Copy out the items exactly, from their first line through the line holding "click(x=1424, y=65)", including both.

┄┄┄┄┄┄

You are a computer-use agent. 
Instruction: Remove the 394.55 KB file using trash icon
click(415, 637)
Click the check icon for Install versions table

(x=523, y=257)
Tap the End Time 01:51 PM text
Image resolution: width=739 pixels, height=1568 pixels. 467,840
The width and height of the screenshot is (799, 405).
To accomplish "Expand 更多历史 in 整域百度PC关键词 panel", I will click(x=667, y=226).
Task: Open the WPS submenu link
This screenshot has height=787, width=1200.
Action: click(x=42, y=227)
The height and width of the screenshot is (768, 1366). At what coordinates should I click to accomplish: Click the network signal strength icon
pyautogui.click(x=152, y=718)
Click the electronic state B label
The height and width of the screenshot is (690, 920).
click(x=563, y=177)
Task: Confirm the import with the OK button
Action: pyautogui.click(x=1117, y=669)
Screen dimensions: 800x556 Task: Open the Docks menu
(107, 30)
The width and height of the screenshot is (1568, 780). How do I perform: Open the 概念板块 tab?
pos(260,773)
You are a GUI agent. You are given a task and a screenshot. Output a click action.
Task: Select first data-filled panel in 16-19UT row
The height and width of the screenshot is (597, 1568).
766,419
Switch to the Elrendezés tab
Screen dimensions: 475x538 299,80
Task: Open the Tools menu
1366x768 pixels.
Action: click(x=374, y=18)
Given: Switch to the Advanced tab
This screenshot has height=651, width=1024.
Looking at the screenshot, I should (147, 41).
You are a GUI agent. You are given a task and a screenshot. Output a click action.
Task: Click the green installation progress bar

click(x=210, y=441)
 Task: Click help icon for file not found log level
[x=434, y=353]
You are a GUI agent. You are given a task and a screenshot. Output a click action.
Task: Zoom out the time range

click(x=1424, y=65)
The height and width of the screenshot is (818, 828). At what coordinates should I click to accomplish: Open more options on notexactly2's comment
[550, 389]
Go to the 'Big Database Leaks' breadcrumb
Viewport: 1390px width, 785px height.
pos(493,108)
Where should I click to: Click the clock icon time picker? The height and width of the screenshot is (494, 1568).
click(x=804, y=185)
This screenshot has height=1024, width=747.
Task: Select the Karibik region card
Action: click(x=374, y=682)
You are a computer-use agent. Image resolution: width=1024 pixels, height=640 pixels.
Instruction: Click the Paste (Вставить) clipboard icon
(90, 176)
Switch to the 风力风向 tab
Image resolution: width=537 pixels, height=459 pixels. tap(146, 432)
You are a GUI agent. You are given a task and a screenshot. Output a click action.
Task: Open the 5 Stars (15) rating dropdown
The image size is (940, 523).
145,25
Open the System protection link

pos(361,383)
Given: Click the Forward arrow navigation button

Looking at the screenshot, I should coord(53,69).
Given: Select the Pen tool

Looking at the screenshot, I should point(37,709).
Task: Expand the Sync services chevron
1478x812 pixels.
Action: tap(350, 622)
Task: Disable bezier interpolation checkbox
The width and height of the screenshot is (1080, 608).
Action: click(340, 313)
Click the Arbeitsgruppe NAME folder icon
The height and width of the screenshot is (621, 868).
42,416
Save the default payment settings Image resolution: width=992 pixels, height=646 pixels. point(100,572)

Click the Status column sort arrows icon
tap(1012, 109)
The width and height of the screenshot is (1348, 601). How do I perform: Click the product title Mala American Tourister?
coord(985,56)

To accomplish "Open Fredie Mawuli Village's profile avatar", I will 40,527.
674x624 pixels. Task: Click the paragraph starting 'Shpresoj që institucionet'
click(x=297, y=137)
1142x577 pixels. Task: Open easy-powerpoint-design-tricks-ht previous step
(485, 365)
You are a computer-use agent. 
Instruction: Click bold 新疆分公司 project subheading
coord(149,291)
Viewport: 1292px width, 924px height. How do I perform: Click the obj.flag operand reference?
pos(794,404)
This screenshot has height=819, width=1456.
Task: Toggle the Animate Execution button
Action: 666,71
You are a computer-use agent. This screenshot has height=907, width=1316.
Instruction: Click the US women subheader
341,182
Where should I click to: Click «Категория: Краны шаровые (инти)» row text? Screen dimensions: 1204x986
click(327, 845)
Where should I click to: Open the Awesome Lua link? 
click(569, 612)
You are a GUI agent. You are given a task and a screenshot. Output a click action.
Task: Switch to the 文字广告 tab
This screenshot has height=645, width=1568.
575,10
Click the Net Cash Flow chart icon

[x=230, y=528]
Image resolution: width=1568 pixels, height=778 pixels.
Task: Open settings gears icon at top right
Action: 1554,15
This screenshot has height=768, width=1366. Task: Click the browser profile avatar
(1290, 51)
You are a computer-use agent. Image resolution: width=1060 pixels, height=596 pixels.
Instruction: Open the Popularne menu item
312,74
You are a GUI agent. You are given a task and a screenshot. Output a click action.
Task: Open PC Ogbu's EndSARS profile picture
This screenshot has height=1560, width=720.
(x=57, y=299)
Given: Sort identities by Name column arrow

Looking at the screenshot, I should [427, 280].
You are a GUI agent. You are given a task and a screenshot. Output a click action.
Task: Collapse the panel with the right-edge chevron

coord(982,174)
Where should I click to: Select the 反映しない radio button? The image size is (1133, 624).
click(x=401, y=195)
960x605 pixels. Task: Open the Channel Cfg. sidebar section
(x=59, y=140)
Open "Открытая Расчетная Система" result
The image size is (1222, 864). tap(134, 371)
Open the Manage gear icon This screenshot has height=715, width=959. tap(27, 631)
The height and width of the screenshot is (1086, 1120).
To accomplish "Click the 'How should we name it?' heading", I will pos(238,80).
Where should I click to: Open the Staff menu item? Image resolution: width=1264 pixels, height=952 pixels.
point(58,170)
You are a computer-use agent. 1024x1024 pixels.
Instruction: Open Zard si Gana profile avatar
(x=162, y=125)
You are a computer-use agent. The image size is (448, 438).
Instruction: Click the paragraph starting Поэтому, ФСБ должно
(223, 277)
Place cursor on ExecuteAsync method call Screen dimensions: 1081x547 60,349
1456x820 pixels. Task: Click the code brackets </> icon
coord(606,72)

┄┄┄┄┄┄

**ANSWER FOR THE TASK:**
You are a computer-use agent. 
Instruction: Remove the 394.55 KB file using trash icon
click(415, 637)
Click the check icon for Install versions table

(x=523, y=257)
Tap the End Time 01:51 PM text
Image resolution: width=739 pixels, height=1568 pixels. 467,840
The width and height of the screenshot is (799, 405).
To accomplish "Expand 更多历史 in 整域百度PC关键词 panel", I will click(x=667, y=226).
Task: Open the WPS submenu link
This screenshot has height=787, width=1200.
Action: click(x=42, y=227)
The height and width of the screenshot is (768, 1366). At what coordinates should I click to accomplish: Click the network signal strength icon
pyautogui.click(x=152, y=718)
Click the electronic state B label
The height and width of the screenshot is (690, 920).
click(x=563, y=177)
Task: Confirm the import with the OK button
Action: pyautogui.click(x=1117, y=669)
Screen dimensions: 800x556 Task: Open the Docks menu
(107, 30)
The width and height of the screenshot is (1568, 780). How do I perform: Open the 概念板块 tab?
pos(260,773)
You are a GUI agent. You are given a task and a screenshot. Output a click action.
Task: Select first data-filled panel in 16-19UT row
The height and width of the screenshot is (597, 1568).
766,419
Switch to the Elrendezés tab
Screen dimensions: 475x538 299,80
Task: Open the Tools menu
1366x768 pixels.
Action: click(x=374, y=18)
Given: Switch to the Advanced tab
This screenshot has height=651, width=1024.
Looking at the screenshot, I should (147, 41).
You are a GUI agent. You are given a task and a screenshot. Output a click action.
Task: Click the green installation progress bar

click(x=210, y=441)
 Task: Click help icon for file not found log level
[x=434, y=353]
You are a GUI agent. You are given a task and a screenshot. Output a click action.
Task: Zoom out the time range

click(x=1424, y=65)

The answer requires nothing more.